Frank Lampard insisted that the travelling Everton fans’ opinions ‘were right’ after they watched their club suffer a second defeat to AFC Bournemouth within a week, writes the Liverpool World.
The Toffees lost 4-1 to the Cherries in the Carabao Cup third round on Tuesday at the Vitality Stadium. Lampard changed his entire starting line-up for that clash and gave fringe players run-outs.
Everton had been expected to improve markedly for the Premier League encounter on the south coast. And despite Lampard restoring his key players to the team – including the likes of Jordan Pickford, James Tarkowski, Conor Coady and Alex Iwobi – the Blues succumbed to a humbling 3-0 loss.
As a result, the away supporters were irate at the full-time whistle – which Lampard could understand.
The Everton chief said at his post-match press conference: “Poor performance, poor result – very clear. Not good enough for Everton.

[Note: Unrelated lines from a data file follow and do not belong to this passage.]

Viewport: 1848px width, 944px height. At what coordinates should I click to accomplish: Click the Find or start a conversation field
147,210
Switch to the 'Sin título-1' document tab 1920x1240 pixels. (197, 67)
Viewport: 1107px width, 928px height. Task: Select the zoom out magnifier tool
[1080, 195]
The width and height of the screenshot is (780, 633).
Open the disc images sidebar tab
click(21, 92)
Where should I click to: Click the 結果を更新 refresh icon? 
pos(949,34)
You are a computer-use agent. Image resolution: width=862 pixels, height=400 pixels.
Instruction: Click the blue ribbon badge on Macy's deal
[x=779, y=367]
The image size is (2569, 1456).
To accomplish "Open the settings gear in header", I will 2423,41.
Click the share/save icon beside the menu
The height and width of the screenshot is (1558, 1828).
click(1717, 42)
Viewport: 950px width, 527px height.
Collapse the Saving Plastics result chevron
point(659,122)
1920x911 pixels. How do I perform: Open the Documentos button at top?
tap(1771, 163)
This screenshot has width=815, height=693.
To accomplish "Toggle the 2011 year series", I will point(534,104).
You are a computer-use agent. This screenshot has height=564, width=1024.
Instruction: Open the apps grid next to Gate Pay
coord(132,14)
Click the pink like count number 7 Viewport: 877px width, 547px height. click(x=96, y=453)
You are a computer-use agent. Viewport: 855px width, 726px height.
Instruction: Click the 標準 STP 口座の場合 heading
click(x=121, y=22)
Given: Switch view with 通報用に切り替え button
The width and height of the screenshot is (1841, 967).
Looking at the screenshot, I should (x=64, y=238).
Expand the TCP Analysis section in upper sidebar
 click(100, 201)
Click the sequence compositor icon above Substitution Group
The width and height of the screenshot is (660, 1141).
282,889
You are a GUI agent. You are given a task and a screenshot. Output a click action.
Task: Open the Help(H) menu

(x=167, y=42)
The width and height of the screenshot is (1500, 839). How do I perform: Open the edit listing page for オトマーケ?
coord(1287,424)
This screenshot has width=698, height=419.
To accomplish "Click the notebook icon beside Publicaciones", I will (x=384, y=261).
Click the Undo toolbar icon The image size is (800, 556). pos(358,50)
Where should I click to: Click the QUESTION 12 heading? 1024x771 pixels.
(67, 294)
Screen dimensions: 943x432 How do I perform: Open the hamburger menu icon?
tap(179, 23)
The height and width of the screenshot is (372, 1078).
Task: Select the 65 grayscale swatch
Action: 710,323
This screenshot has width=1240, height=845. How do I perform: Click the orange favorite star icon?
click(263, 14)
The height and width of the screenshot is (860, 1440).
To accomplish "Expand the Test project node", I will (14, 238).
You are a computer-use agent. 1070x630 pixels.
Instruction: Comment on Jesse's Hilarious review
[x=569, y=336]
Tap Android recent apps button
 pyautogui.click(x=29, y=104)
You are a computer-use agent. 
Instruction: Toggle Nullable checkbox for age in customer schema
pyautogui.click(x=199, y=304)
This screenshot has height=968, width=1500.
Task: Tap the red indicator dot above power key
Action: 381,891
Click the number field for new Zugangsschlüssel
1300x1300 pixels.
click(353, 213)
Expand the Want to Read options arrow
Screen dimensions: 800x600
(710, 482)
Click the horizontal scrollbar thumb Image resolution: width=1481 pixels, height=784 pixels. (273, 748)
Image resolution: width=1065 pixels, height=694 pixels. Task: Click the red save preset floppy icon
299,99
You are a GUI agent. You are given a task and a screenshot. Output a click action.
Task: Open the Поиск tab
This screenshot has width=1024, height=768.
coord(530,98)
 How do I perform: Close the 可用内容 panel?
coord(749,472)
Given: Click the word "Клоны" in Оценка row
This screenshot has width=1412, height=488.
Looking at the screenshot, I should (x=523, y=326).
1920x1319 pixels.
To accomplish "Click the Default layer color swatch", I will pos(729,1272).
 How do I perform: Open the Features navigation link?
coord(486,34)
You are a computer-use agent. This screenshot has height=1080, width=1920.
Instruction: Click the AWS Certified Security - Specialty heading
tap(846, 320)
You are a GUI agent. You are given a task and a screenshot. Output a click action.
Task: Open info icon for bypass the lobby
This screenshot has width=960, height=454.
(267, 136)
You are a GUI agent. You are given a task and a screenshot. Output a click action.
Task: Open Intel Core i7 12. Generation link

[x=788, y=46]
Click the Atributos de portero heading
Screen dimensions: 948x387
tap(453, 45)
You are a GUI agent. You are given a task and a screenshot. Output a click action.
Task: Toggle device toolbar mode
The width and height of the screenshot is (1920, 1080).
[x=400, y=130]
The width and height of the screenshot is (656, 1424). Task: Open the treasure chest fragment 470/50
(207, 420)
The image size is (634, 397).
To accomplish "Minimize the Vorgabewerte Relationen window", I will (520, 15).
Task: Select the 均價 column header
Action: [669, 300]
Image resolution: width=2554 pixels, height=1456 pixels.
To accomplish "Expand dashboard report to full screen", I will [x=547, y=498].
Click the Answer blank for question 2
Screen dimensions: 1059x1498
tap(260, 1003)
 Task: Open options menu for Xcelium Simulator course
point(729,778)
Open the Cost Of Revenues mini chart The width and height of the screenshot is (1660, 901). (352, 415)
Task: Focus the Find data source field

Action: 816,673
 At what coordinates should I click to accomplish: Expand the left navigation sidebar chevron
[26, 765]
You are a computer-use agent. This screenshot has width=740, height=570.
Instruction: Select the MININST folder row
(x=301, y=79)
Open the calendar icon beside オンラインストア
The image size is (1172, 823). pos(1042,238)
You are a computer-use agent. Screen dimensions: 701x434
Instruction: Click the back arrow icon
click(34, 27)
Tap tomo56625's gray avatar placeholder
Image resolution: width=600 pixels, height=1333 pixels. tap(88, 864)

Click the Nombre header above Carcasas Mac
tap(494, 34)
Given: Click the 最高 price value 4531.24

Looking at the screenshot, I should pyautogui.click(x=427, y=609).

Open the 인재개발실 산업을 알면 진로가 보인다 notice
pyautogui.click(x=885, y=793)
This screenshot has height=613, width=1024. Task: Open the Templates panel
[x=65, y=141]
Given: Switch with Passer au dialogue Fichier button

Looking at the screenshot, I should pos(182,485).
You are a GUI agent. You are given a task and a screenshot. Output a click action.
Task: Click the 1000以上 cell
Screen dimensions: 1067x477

“Firstly, the fans have a right to be disappointed because they’ve come down here twice this week and seen poor performances and before that, we’ve been going OK. And then they see that there are performances that they don’t like.
“So when we’re pleased they’re happy after [Crystal] Palace – and when we’re pleased they give us a welcome (to Goodison Park) – we have to understand they can voice their opinion. And their opinions were right today.
“The players have to accept that the fans have a right to voice their opinions – and again they were right today.
“What was important was the fans go over to the fans. They have travelled down, they have to go over. The players, albeit the performance wasn’t good enough, they’re not bad lads and the performance we have to speak about on a footballing level, they’re not bad lads.
“It was a case of going over and coming back off. It’s not a nice moment but sometimes you have to suck it up and be humble that the performance wasn’t good enough. It’s not a moment to clap and cheer, we get that. We’ve had that at other times.
“It’s a moment to go over and show – certainly appreciation is not the word – the fact they’re there and it’s not good enough. Every footballer has gone through those moments, I’ve been there many-a-time and it was important the players went over. The rest was pure emotional, which was understandable at the same time.”